===== Given entries =====

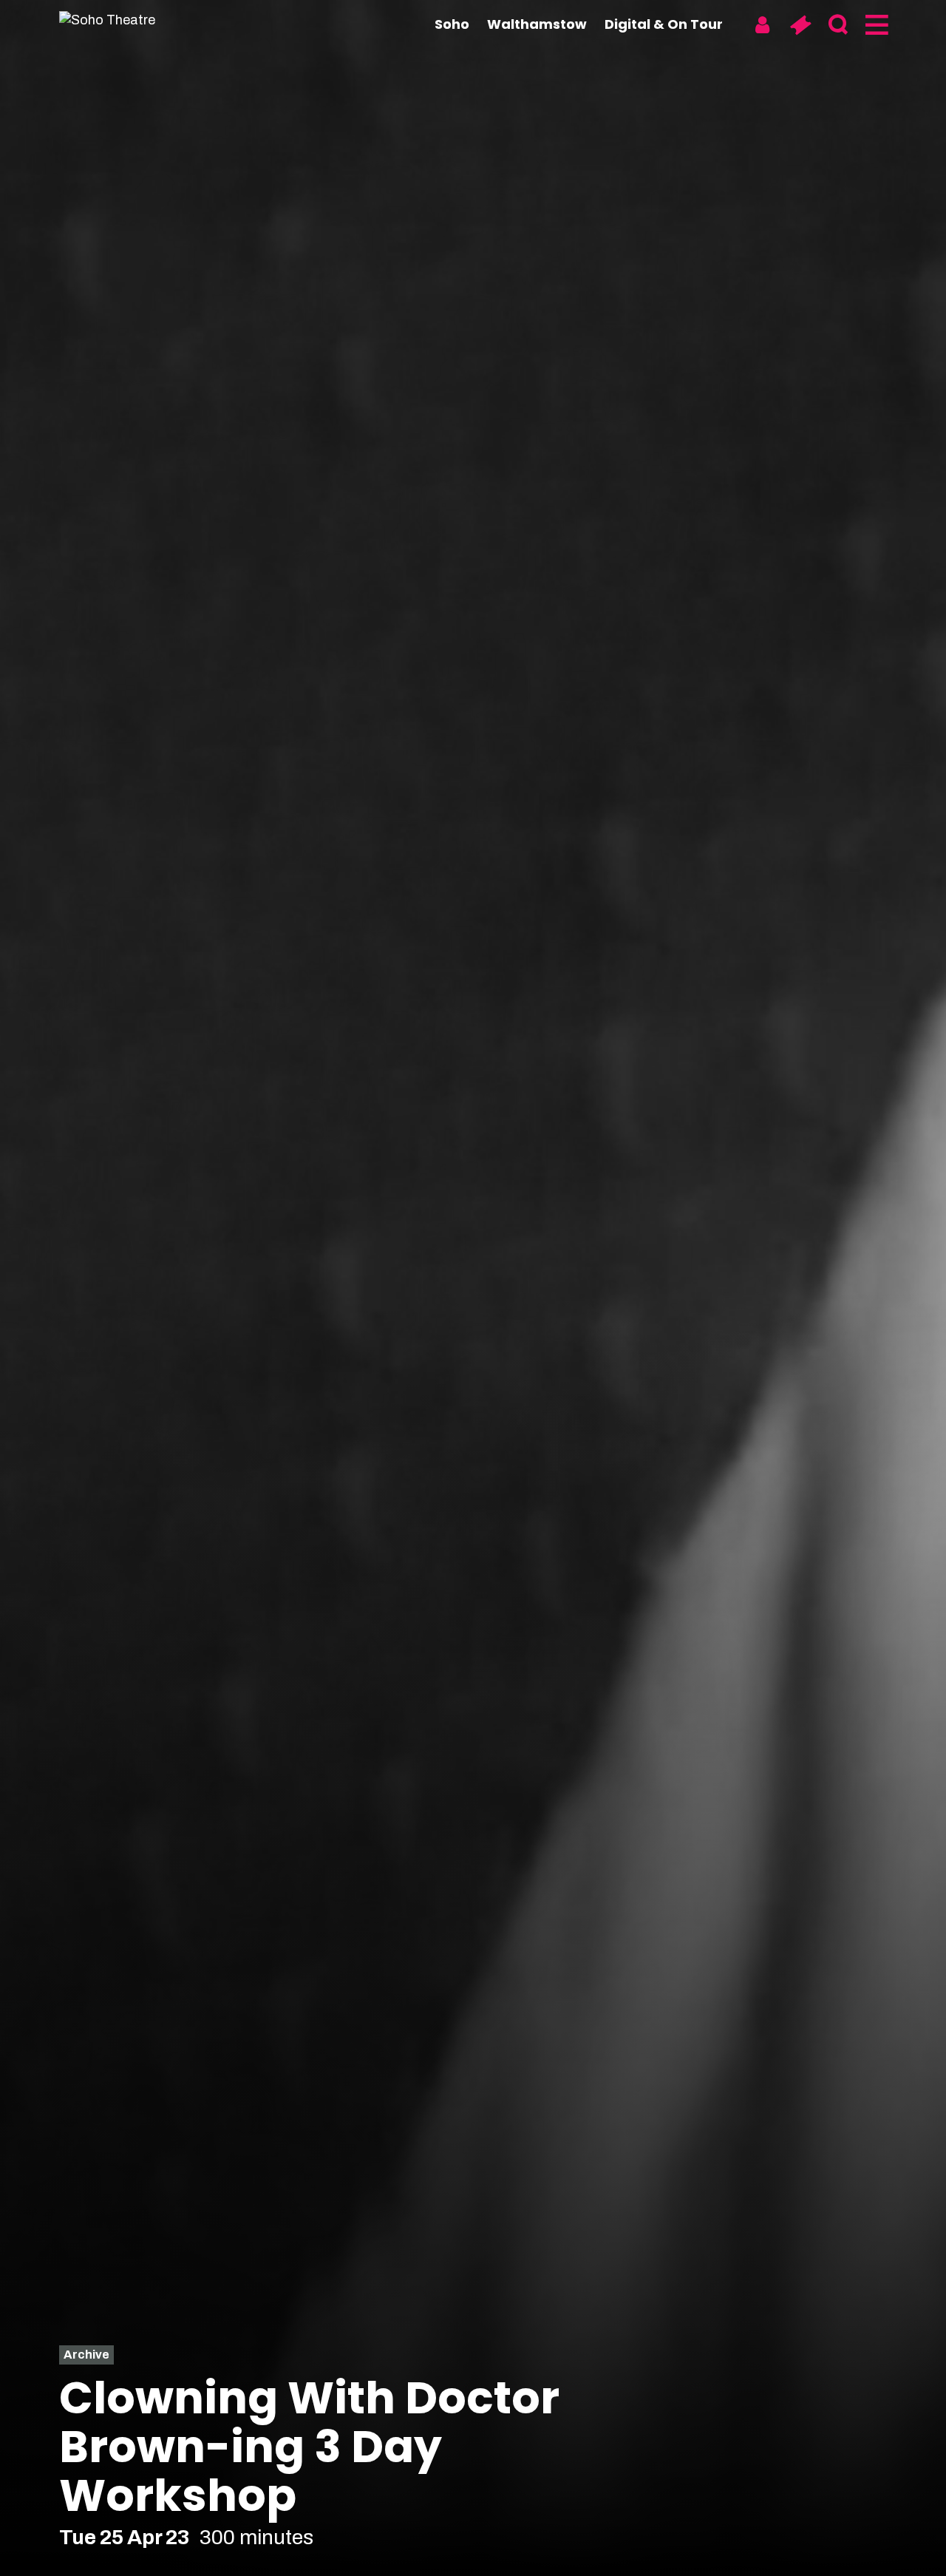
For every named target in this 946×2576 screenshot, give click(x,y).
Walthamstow (537, 24)
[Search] (838, 25)
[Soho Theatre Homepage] (133, 20)
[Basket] (800, 25)
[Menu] (875, 25)
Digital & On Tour (664, 24)
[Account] (762, 25)
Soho (452, 24)
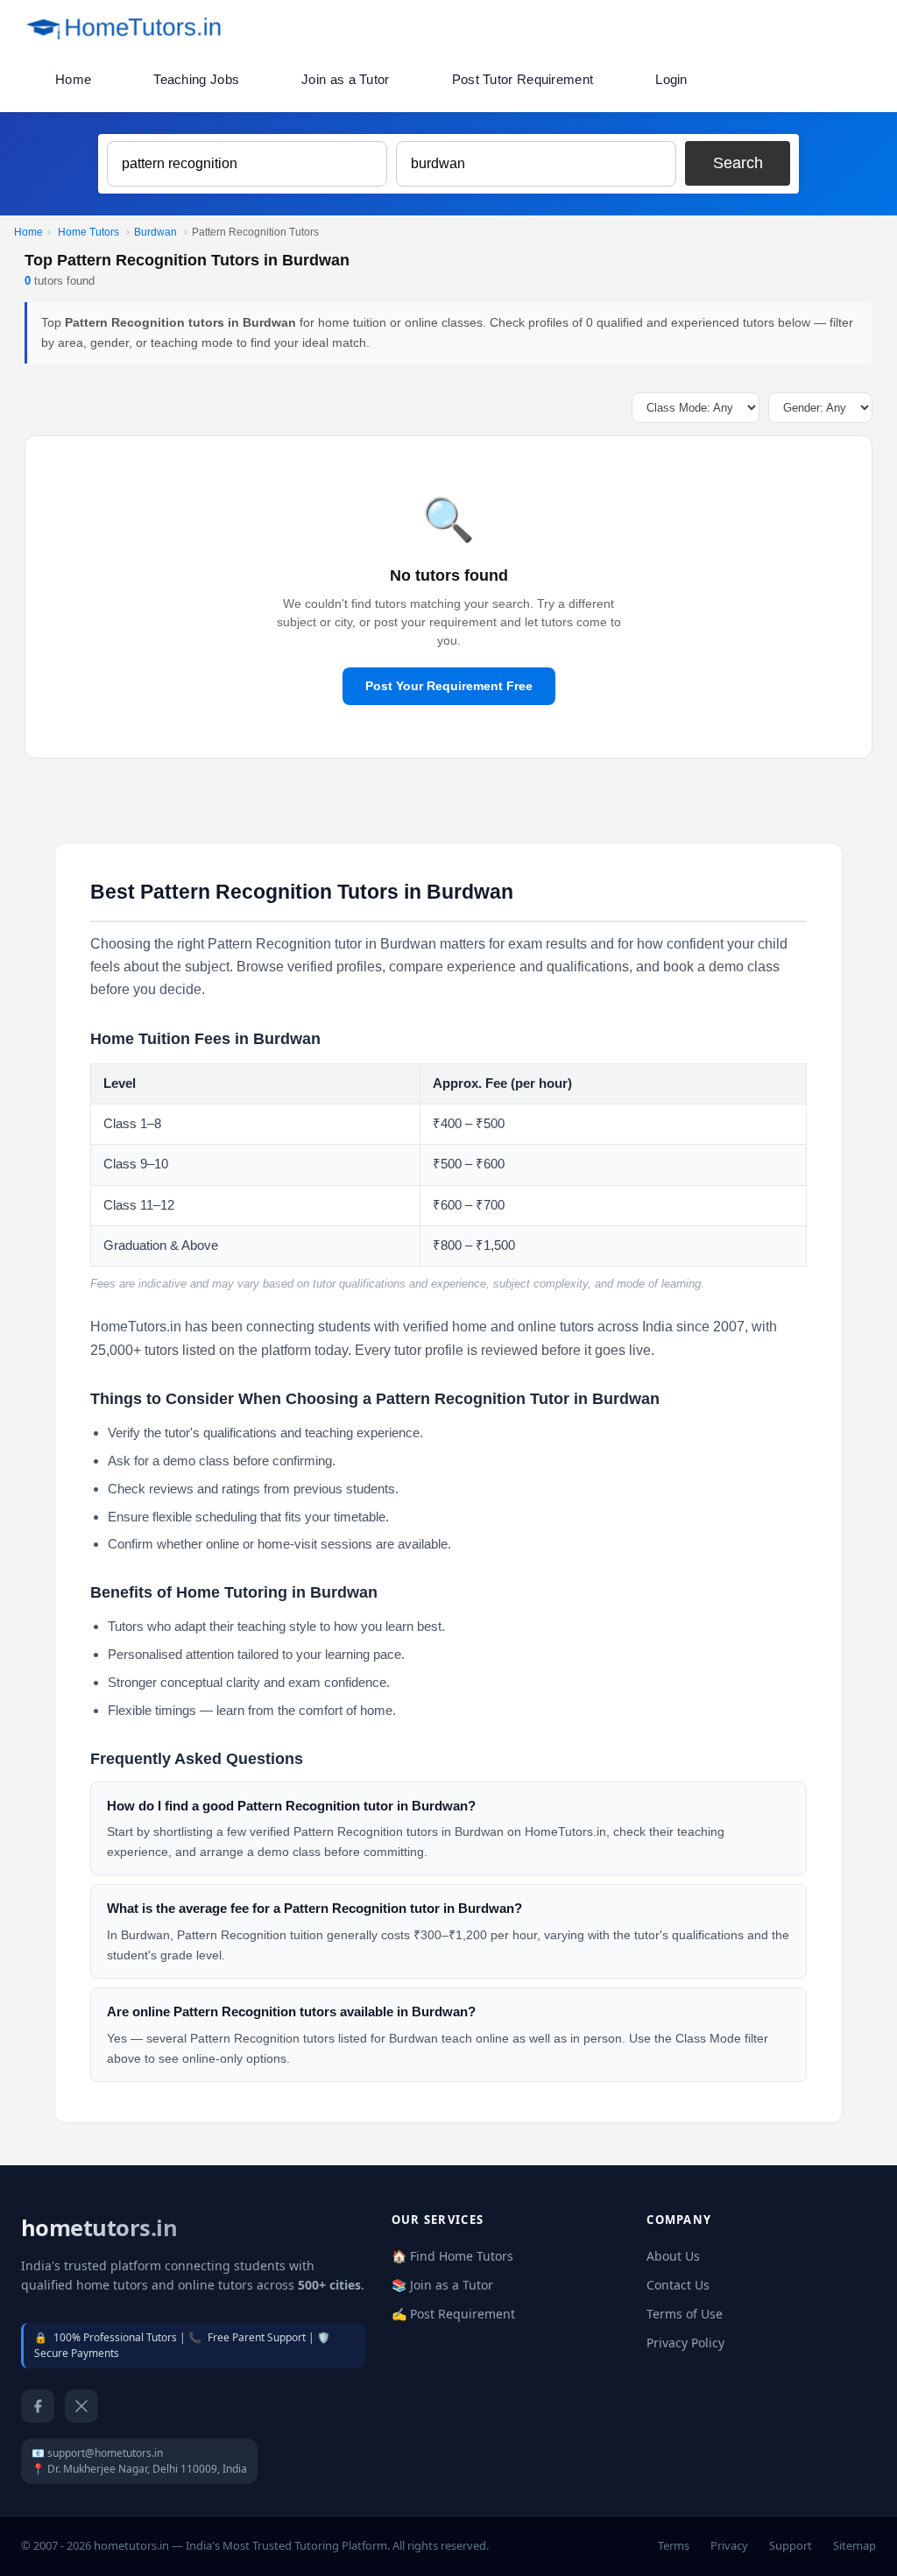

=====

> **Required work**:
Everything from the line with "[Soho Theatre Homepage] (133, 20)" through the end of the listing above, both ends included, should be set down exactly; copy nothing else, and skip the pictures.

> **Response for this exercise**:
[Soho Theatre Homepage] (133, 20)
[Basket] (800, 25)
[Menu] (875, 25)
Digital & On Tour (664, 24)
[Account] (762, 25)
Soho (452, 24)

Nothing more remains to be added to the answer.